The first-year ice-class LNG ships currently being built are based on existing designs with slight modifications. It is expected, requirements for Arctic LNG carriers for operation in multi-year ice, will demand a fresh design approach. The recent developments in large LNG carrier design and propulsion, coupled with the introduction of large ice-class double-acting tankers, point towards the future direction in terms of design and operational requirements. A number of additional factors will have to be considered, including:
- ice interaction scenarios
- ice class selection
- impact of hull-ice interaction on cargo containment system integrity
Ice-class Rules define a minimum standard of safe design for hull structural strength based on theoretical derivations, as well as in-service experience. Where limited Rule-based knowledge or service experience exists, the adoption of a ‘direct design’ approach for the hull and propulsion system using realistic ice interaction and operating scenarios can be used to aid ship design. This approach may be advisable for Arctic LNG carriers where:
- more severe loads are anticipated than those derived from existing Rules, e.g. ice interaction scenarios on azipod structures in astern mode for double-acting propulsion
- ice interaction occurs which is not envisaged by the Rules, e.g. hull bottom areas where ice entrapment could occur in shallow water shelf areas
- specific safety-critical elements are not explicitly addressed by the Rules, e.g. the possibility of hull structure deformation and the maintenance of LNG cargo containment system integrity.

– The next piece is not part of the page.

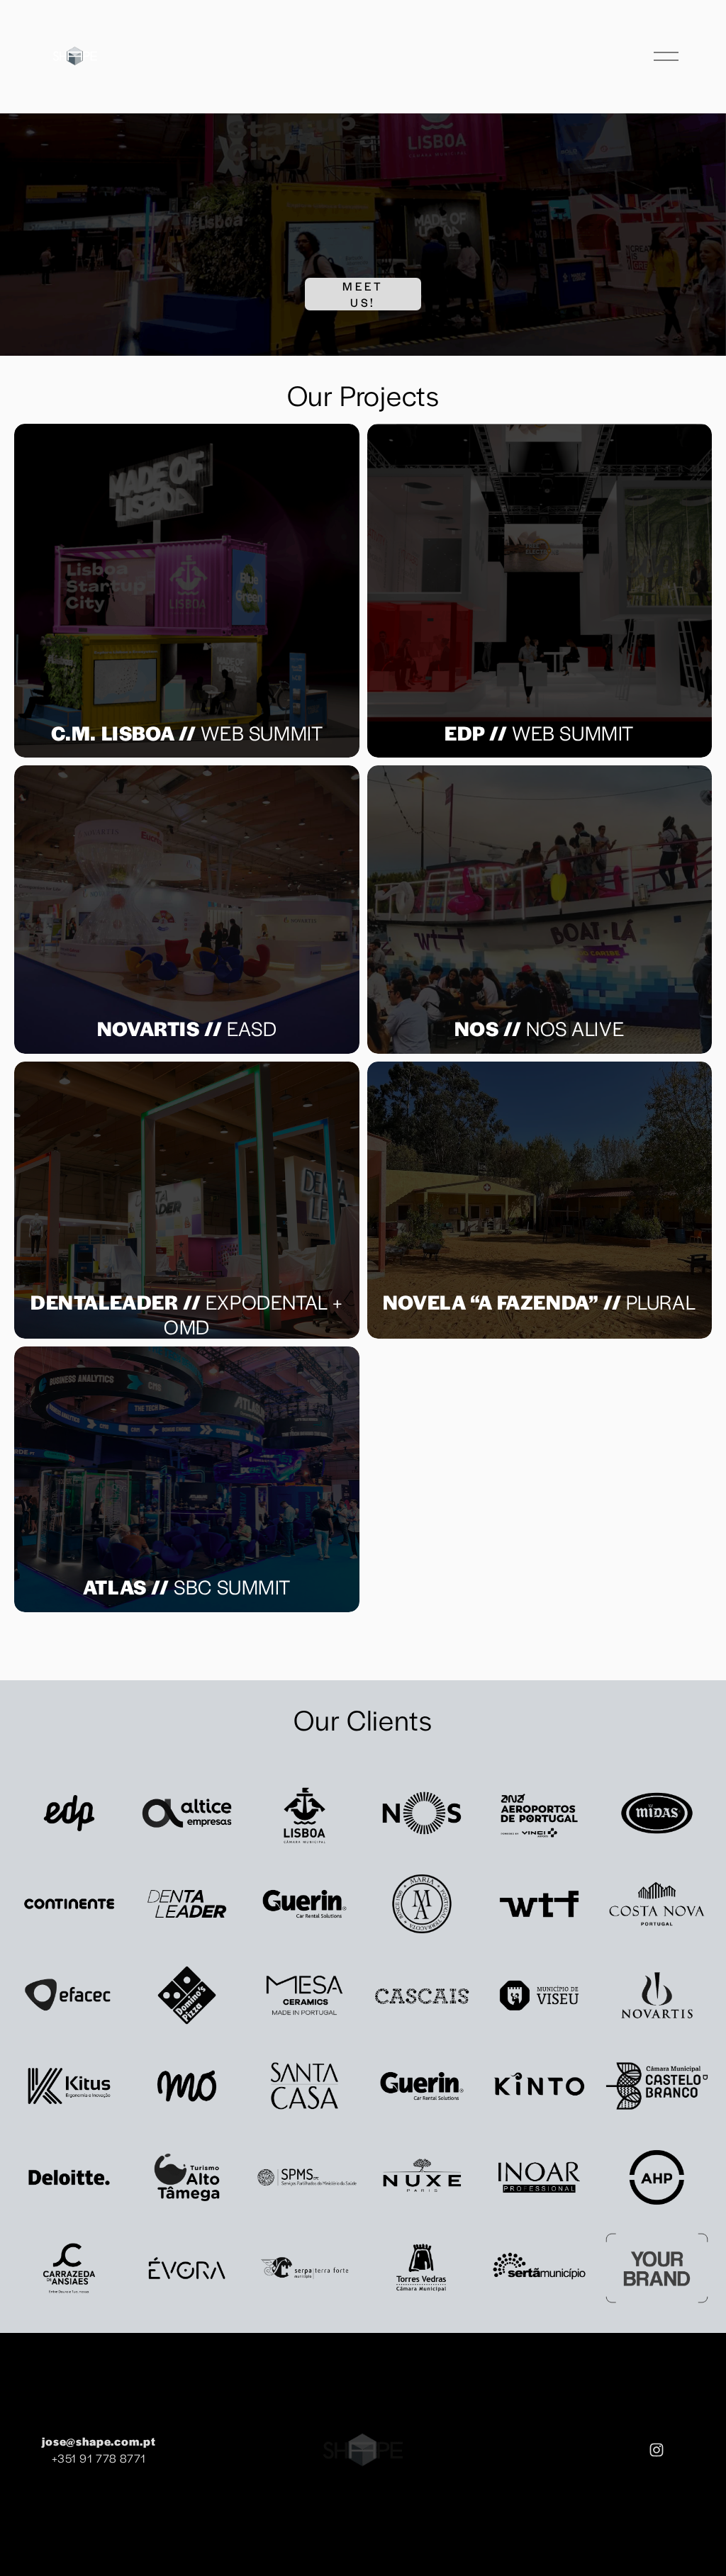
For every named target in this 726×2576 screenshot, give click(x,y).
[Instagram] (656, 2450)
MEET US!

The adoption of ship-design and trade-route-specific technical solutions and measures for Arctic operations, often termed ‘winterisation’ measures, will need special attention. Specific items that need to be taken into consideration include:
- steel grades for exposed hull structures to withstand low temperatures
- ice accumulation on deck, stability aspects and de-icing measures
- hull appendages for ice operations, e.g. ice knife, rudder stoppers
- abrasion-resistant and low-friction hull coatings for the immersed areas of the ice belt
- precautions for low-temperature operation of deck machinery and systems
- precautions for low-temperature operation of main machinery and systems such as the design and arrangement of sea chests to prevent ice blockage
- safe working access to working areas on deck and emergency escape routes
- searchlights for ice operation at night, when under escort or when manoeuvring in port.